_TEXT EXCERPT_:
Cocos Malay exhibits lexical items and Dutch loanwords that are common in Indonesian and Betawi (Jakartan Malay) but rarely used in Malay. Therefore, Cocos Malay is considered to be a Malay-derived creole derived from Betawi, although Cocos Malay does not have strucutual features in common with Betawi as -a change to -è and transitive suffix -in.

== Vocabulary ==
Cocos Malay has strong influences from three languages: Malay, Javanese, and Betawi. Some examples of words in Cocos Malay include:

1. cucut (from ꦕꦸꦕꦸꦠ꧀)
2. kates (from ꦏꦠꦺꦱ꧀)
3. walikat (from ꦮꦭꦶꦏꦠ꧀)
4. ong (from ꦮꦺꦴꦁ, used as an indefinite third-person pronoun: its usage is similar to that in Betawi language, Javanese language, and Indonesian language.
5. gua (from Betawi language, used as a first-person pronoun) (Note: the word gua in Betawi language itself is a loanword from Hokkien, which is part of the Chinese language family.)

_DATA SHOWN_:

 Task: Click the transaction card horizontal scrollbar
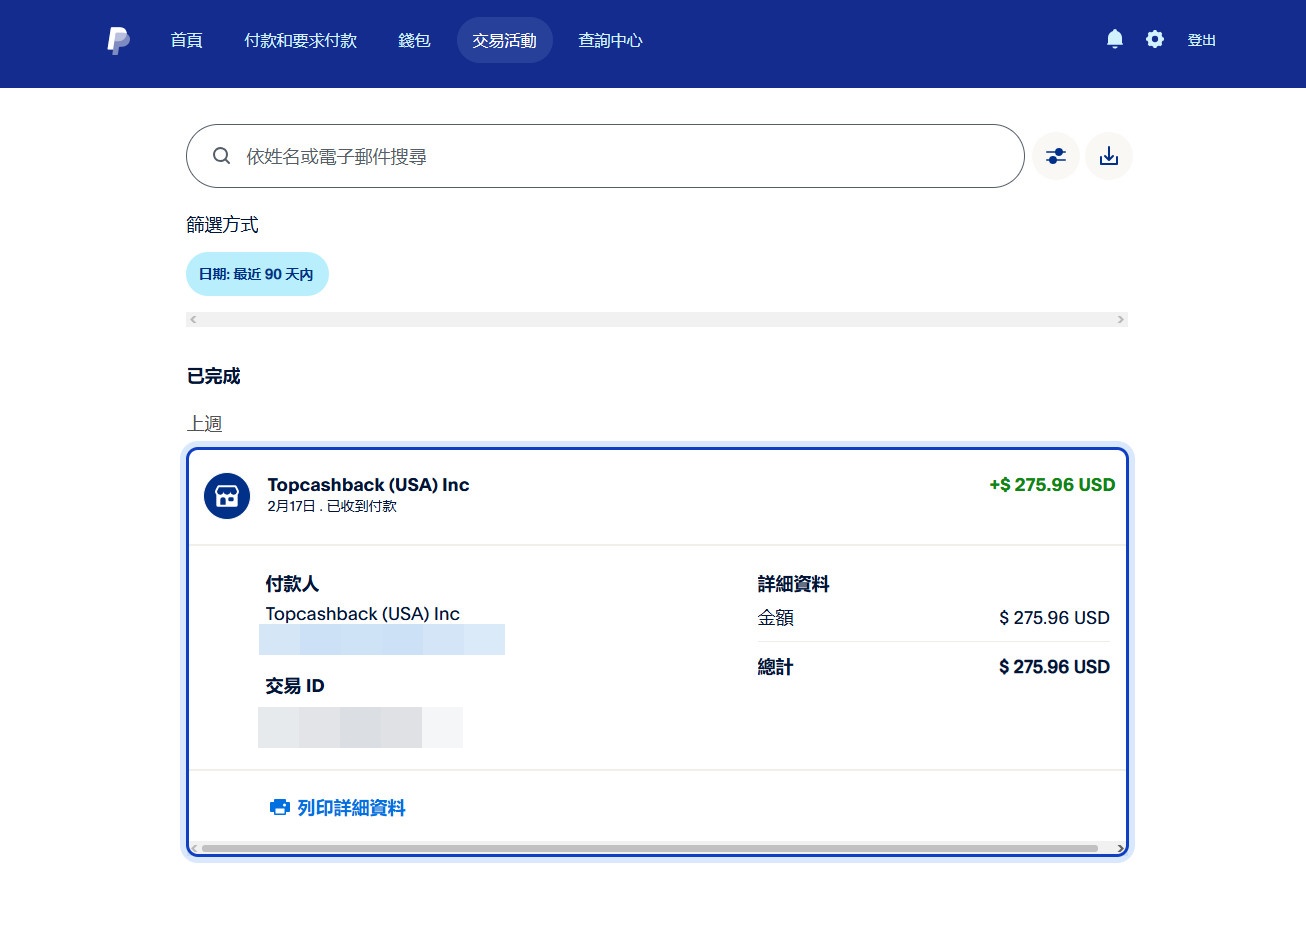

_TO DO_:
1 - List every Cocos Malay word that the text on Cocos Malay gives as an example.
2 - Repeat the part of the text on Cocos Malay that starts with "2. kates (from" and ends with "Chinese language family.)".
The listing has nothing to do with the text on Cocos Malay.

_SOLUTIONS TO THE PROBLEMS_:
1 - cucut, kates, walikat, ong, gua

2 -
2. kates (from ꦏꦠꦺꦱ꧀)
3. walikat (from ꦮꦭꦶꦏꦠ꧀)
4. ong (from ꦮꦺꦴꦁ, used as an indefinite third-person pronoun: its usage is similar to that in Betawi language, Javanese language, and Indonesian language.
5. gua (from Betawi language, used as a first-person pronoun) (Note: the word gua in Betawi language itself is a loanword from Hokkien, which is part of the Chinese language family.)